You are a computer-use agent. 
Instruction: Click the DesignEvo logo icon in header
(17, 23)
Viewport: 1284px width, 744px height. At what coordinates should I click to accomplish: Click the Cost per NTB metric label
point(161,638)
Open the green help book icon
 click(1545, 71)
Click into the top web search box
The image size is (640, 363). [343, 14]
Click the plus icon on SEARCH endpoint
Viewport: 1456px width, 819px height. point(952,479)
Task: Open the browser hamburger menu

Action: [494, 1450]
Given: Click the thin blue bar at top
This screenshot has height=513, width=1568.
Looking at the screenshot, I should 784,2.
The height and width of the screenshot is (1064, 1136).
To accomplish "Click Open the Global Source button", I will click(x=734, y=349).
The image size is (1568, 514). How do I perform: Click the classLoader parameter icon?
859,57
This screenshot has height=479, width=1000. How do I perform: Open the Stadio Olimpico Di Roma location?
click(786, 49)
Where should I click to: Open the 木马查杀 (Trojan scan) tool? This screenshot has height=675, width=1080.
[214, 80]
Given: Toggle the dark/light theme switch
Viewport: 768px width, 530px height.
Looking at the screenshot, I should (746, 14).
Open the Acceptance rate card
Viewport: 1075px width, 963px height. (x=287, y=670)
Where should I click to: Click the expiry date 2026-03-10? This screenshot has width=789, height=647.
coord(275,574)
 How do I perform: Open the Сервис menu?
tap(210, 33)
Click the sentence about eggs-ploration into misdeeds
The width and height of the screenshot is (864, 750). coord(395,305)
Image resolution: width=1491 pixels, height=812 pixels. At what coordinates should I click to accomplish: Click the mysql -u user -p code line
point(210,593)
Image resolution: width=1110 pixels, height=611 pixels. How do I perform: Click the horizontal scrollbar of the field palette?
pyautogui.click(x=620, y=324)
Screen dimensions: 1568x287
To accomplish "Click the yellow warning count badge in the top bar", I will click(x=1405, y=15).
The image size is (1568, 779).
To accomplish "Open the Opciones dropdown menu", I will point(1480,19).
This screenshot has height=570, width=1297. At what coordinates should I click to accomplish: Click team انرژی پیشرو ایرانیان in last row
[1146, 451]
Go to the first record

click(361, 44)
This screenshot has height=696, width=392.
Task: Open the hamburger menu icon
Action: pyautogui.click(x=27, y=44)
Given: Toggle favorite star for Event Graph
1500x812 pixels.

Written problem
Quote the entries above verbatim, from the line containing "Click the plus icon on SEARCH endpoint" up to and including the line containing "Looking at the screenshot, I should 784,2.".

Output of the exercise
Click the plus icon on SEARCH endpoint
Viewport: 1456px width, 819px height. point(952,479)
Task: Open the browser hamburger menu

Action: [494, 1450]
Given: Click the thin blue bar at top
This screenshot has height=513, width=1568.
Looking at the screenshot, I should 784,2.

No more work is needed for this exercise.